Dry bed just south of the Rio Puerco.
North of Abiquiu, New Mexico.
Apache country. 

The bumpy little dirt road beside this creek bed is one of my favorite explorations. As you leave the highway and wind down the hillside beside this dry gulch, the road hugs a one-story rock cliff on the right. Chamisa, junipers and the odd chollo grow thick along the creek bed. The road, clearly defined by cliff and dried vegetation, is just wide enough for my car!

Early one Sunday morning along this road, I paused to watch a large red-tailed hawk hunting on the mesa. In that instant, a cougar leaped off the rock cliff into the road bed just in front of my car.
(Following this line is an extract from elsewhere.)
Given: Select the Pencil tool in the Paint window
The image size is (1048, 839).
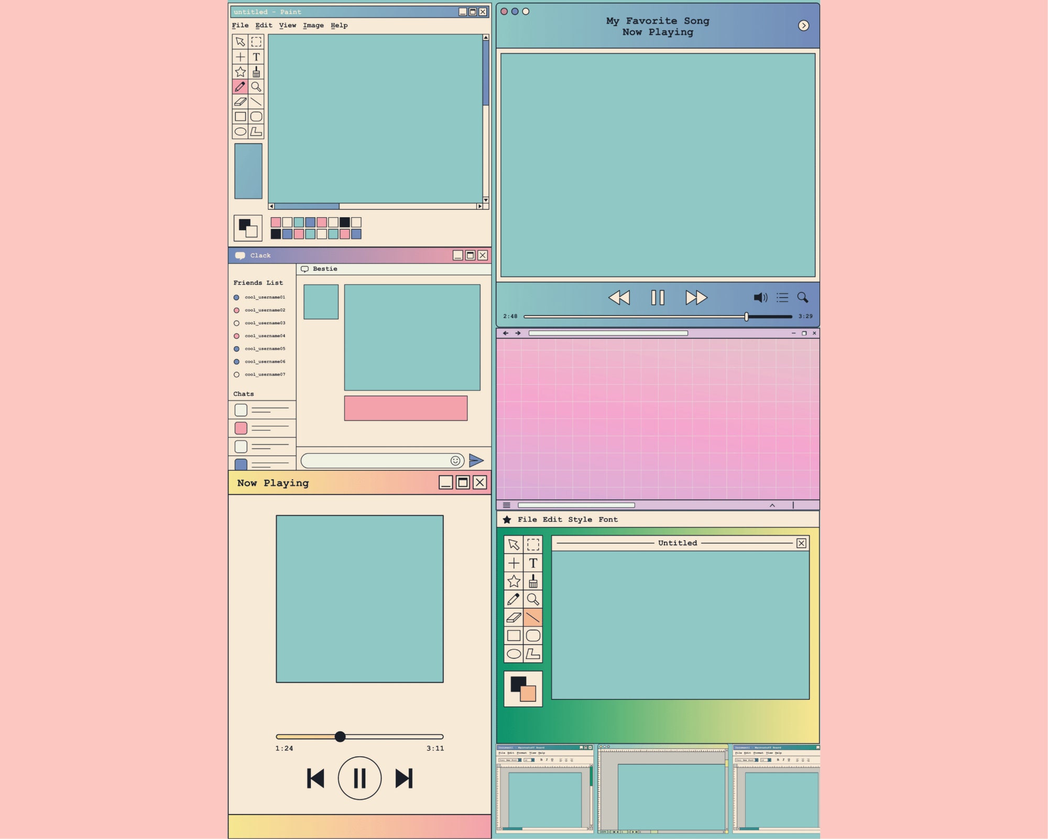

She paused just long enough to make eye contact with me (a sign of no fear!) and gracefully loped through the grasses and up the creek bed.

That small instance of being so close to her, having her acknowledge my existence on the planet, and watching her disappear into the landscape again — that tiny instance of time is the most vivid and wonderful memory! Every time I return to Northern New Mexico, I head for this little road and pause at the spot of our encounter, calling, “Here, kitty kitty!” Waiting. Watching. Hoping. Waiting some more.

Always I see her foot prints in the soft sand of the dry creek. About six-inches across the span. The same shape as my own cats’ prints on the windshield of my car.  Big kitty.